Extra ha ospitato il pilot di un serial Fox Channels Italy, ispirato all’omonima miniserie argentina “Mujeres asesinas”, a sua volta liberamente tratta dal libro omonimo di Marisa Grinstein. L’episodio pilota di “Donne assassine” di Herbert Simone Paragnani è stato girato tra Buenos Aires e Torino, e ha come protagoniste Donatella Finocchiaro e Sabrina Impacciatore. Più melodrammatico, meno duro e crudo dei tv-movie argentini, il pilot però si presenta comunque un gradino più su della media televisiva italiana.

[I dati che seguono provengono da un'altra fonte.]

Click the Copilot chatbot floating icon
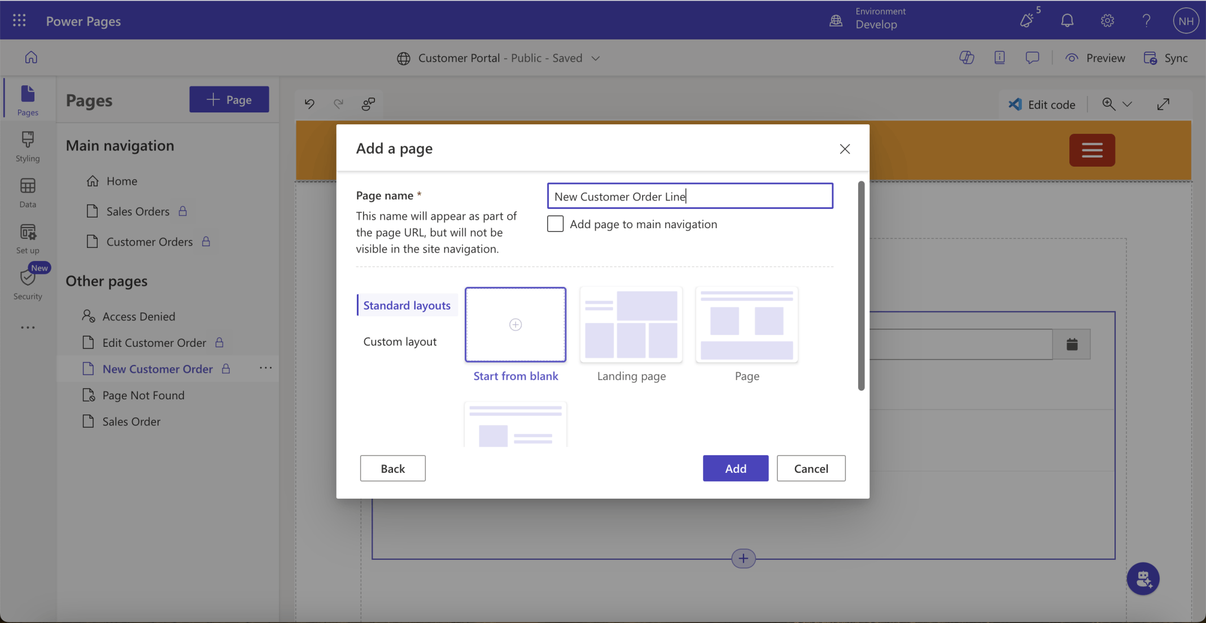Image resolution: width=1206 pixels, height=623 pixels. point(1143,578)
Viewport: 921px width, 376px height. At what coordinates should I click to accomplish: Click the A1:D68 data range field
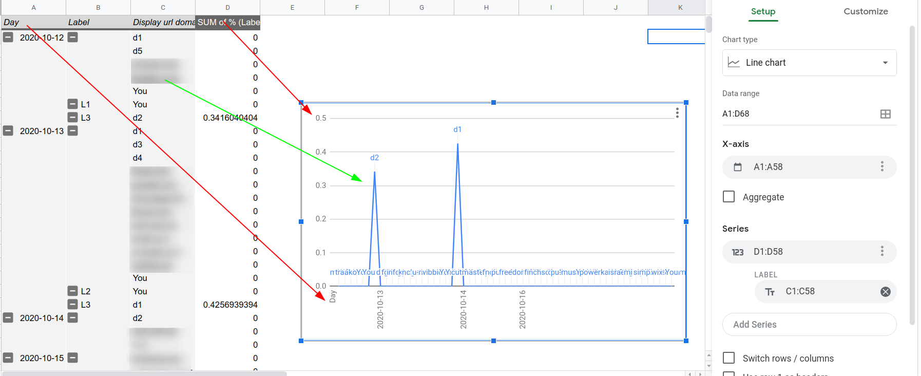(x=801, y=114)
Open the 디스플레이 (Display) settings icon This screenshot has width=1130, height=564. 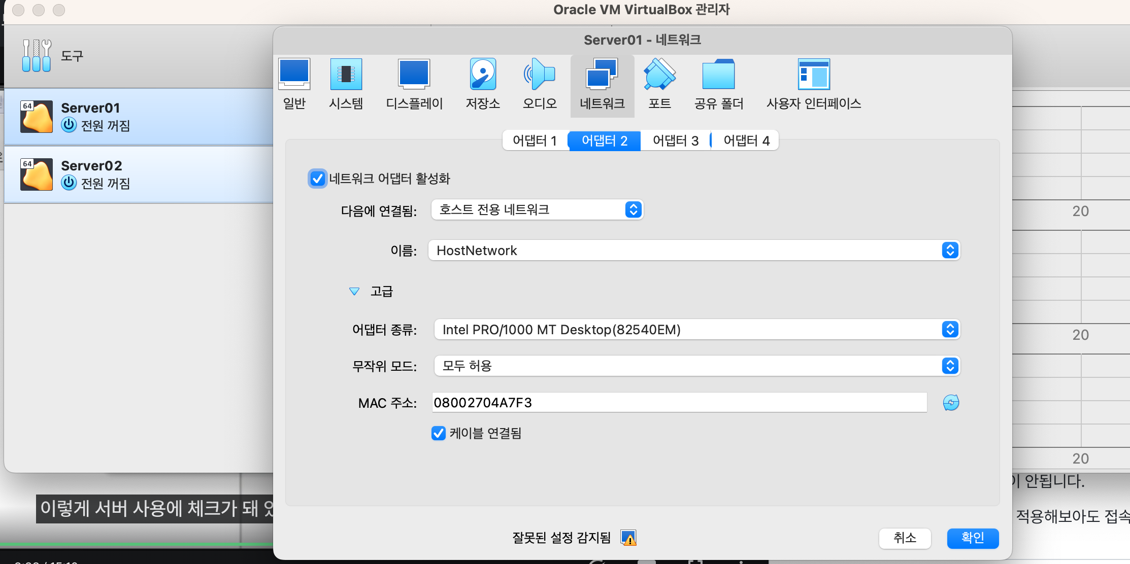coord(414,75)
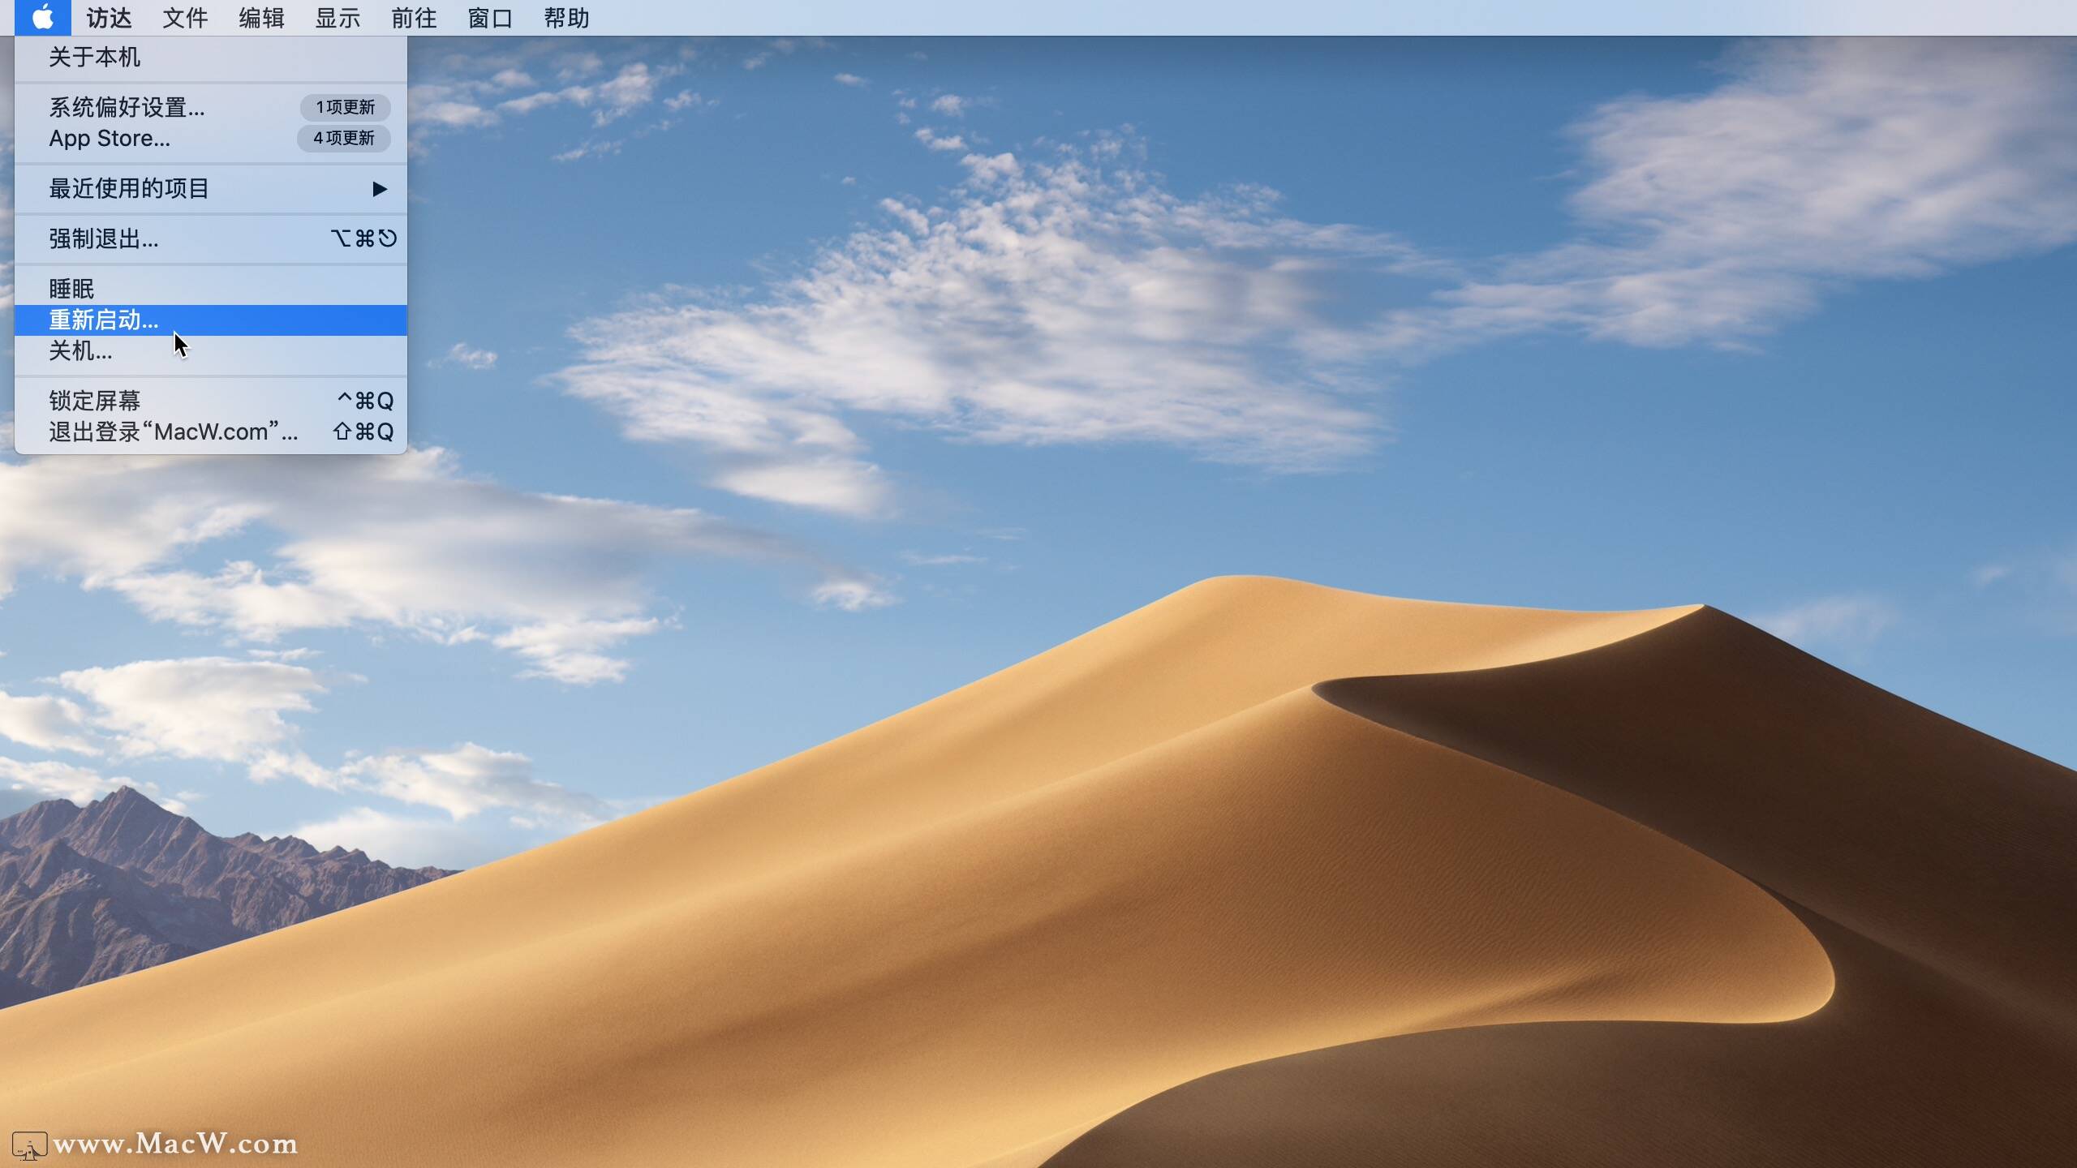This screenshot has height=1168, width=2077.
Task: Click the Apple logo menu icon
Action: 42,17
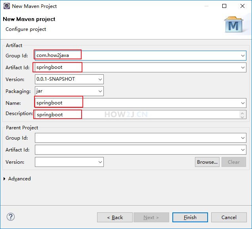Viewport: 252px width, 229px height.
Task: Click the Maven M wizard banner icon
Action: 233,24
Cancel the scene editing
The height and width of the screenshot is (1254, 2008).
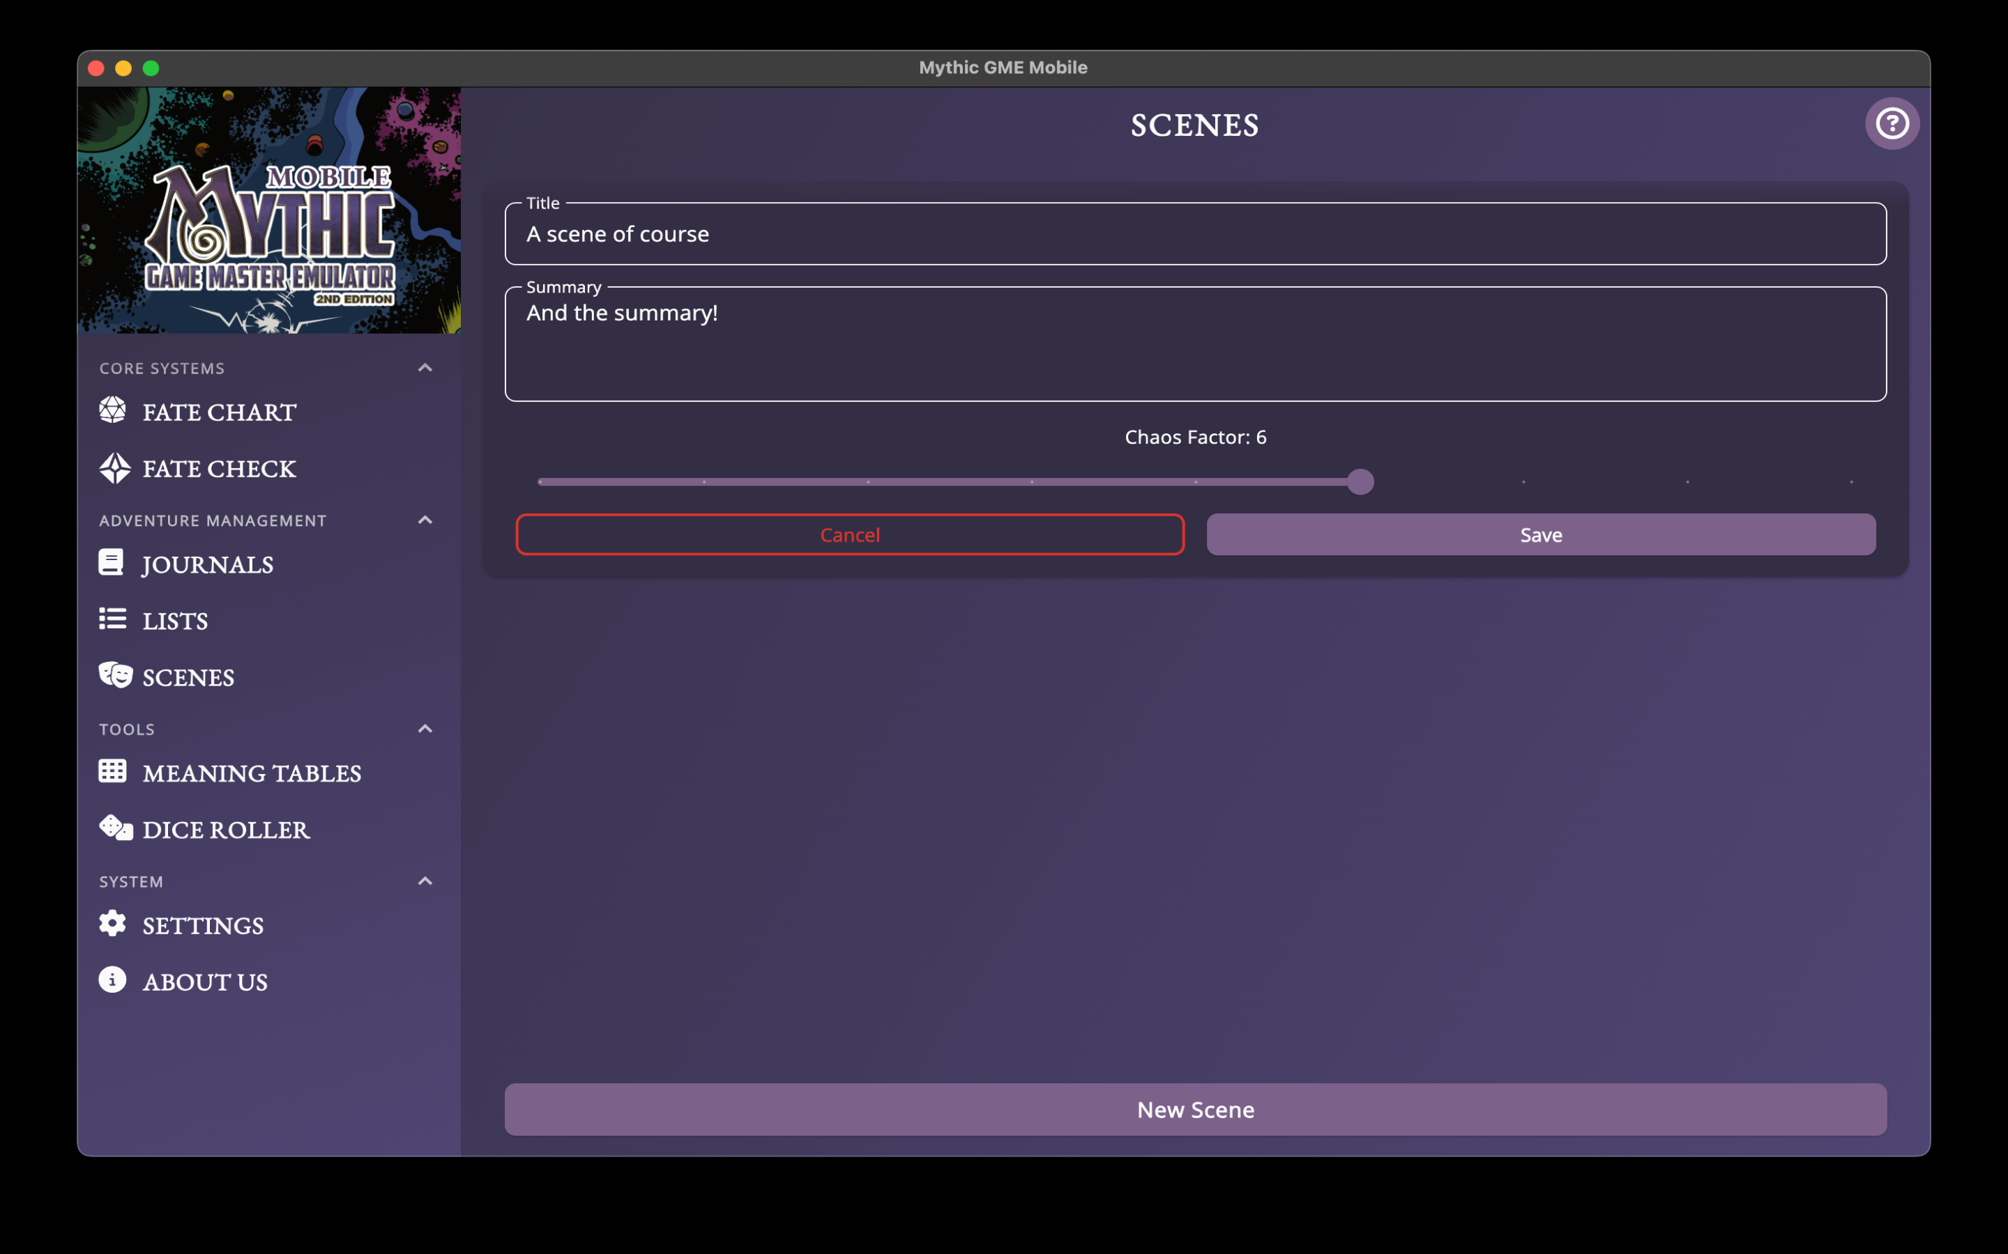[x=850, y=535]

“Nel film si parla di un amore lesbico – dichiara il regista ‑, e di un delitto efferato che coinvolge una ‘donna di Chiesa’. Tutti tabù che nessuna rete ‘in chiaro’ sarebbe disposta a infrangere. E’ molto tempo che lavoro per il piccolo schermo, e l’esperienza mi ha insegnato che la tv generalista rifiuta il concetto di autorialità. Più che una critica, è una constatazione: i prodotti televisivi italiani si somigliano tutti, sempre alla ricerva d’un tocco di mélo, persino nelle sit-com”.

Domani ci attende il penultimo giorno di questa Festa, un po’ sfortunata riguardo al tempo. Dopo il weekend di freddo polare, ha dovuto affrontare anche la pioggia.